秋晴れの空が美しい10月の朝、チーム伊藤のメンバーがRDS本社に集まり、第2回目となる研究開発ミーティングが行われた。今回、メインとなる課題は「計測」。まず、マシンの“動き”や“しなり”を計測すること。伊藤選手が長年使用してきた長距離用のマシンを3Dスキャナーでスキャンし、走行中の力の分散バランスなども含めた力学的なデータを、モーションキャプチャやフォースプレートを使って計測し、解析していく。次に、伊藤選手の走りを同様の機器を使って計測する。ハンドリムをこぐ時、腕や首、肩などの部位が、どのような角度で、どのように動いているのかということをエンジニアリングの観点から解析していく。

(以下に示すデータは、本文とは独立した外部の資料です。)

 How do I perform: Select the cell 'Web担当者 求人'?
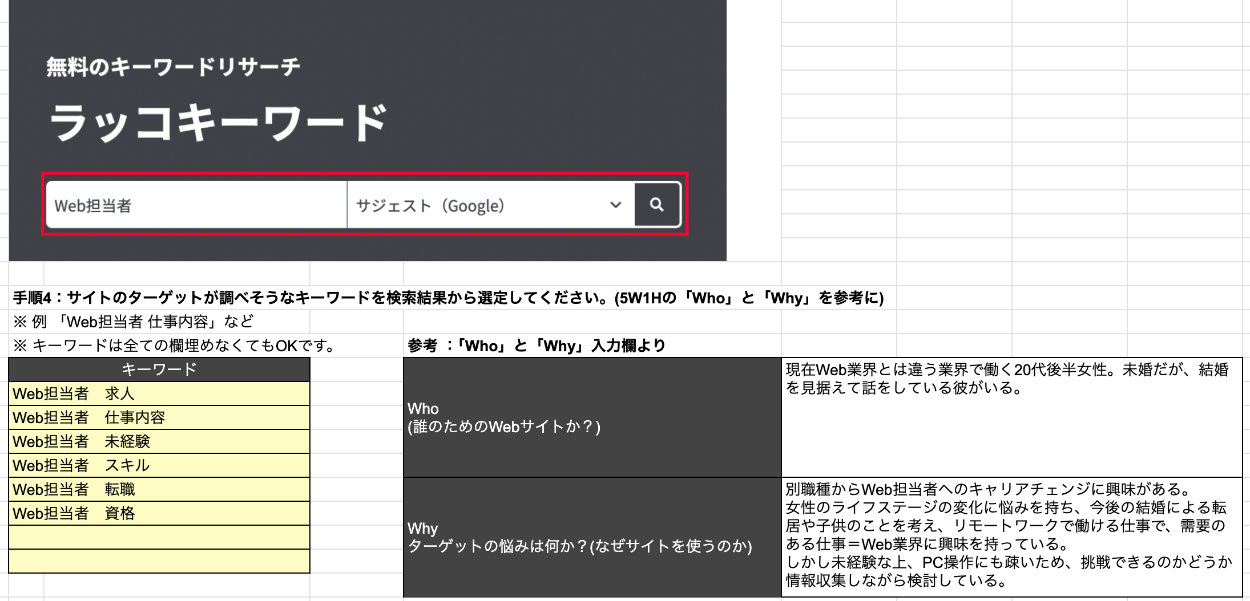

「往々にして、アスリートと開発側のコミュニケーションは一方通行になりがちです。例えば、“こんな感じになれば、もっといい”と選手が言う時の感覚は、当然ながら目に見えるものではなく、いわば、本人にしか分からない体感的なもの。それらを開発側の僕たちがきちんと理解するためには、『感覚を数値化する』ことが不可欠です。そうすることで、選手の意図をより正確に捉えることができると共に、数値という明らかな指標があれば、伊藤選手と開発チームの互いにとって、現状を把握する助けにもなりますし、ひいては、最大限に力が発揮できるマシンの開発に活かすことができます」とクリエイティブ・ディレクターの杉原は話す。

いざ、感覚の数値化へ。伊藤選手の頭、肩、肘、手首などの可動部と、ホイールなど、マシンの各部には、“マーカー”と呼ばれるモーションキャプチャの計測点が取り付けられた。伊藤選手が、100m走を想定して、屋内練習用マシンをこぐ間、天井の四方に設置したカメラが、伊藤選手とマシンの動きを多方向から撮影すると、認識されたマーカーが、パソコンを介してデジタル化した動作として取り込まれ、スクリーン上に映し出される。

車体のフレームに鼻がぴったりつきそうなほど頭を深く下げた前傾姿勢で、伊藤選手が全力疾走を繰り返す間、計測は続けられた。固定された屋内練習用マシンが、今にも超高速で走り出しそうなパワフルな動きに、開発チームの視線が釘付けになる。「マシンとグローブが“ギア”なら、伊藤選手の腕は“車のエンジン”」と杉原が語る意味が腑に落ちてくるようだ。測定したデータを解析用ソフトに取り込むと、各マーカーの変位量が表示され、それらを繋ぐと、車体や伊藤選手のフォームや動きが浮かび上がる。インターバルを挟みつつも、立て続けに走った伊藤選手の額は、汗でびっしょりだった。

ここで一旦、計測は終了。今回、モーションキャプチャで取得したデータを基に、ハンドリムをこぐ時のフォームや、グローブとの整合性を解析するなどして、伊藤選手にとって最適なハンドリムとグローブの開発が進められていく予定だ。

vol.1  獲るぞ金メダル!東京2020で戦うための究極のマシン開発に密着

vol.3  100分の1秒を左右する“陸上選手のためのグローブ”とは?

vol.4  フィーリングとデータは、分かり合えるのか?

伊藤智也(Tomoya ITO)
1963年、三重県鈴鹿市生まれ。若干19歳で、人材派遣会社を設立。従業員200名を抱える経営者として活躍していたが、1998年に多発性硬化症を発症。翌年より、車いす陸上競技をはじめ、2005年プロの車いすランナーに転向。北京パラリンピックで金メダル、ロンドンパラリンピックで銀メダルを獲得し、車いす陸上選手として、不動の地位を確立。ロンドンパラリンピックで引退を表明するも、2017年8月、スポーツメディア「HERO X」上で、東京2020で復帰することを初めて発表した。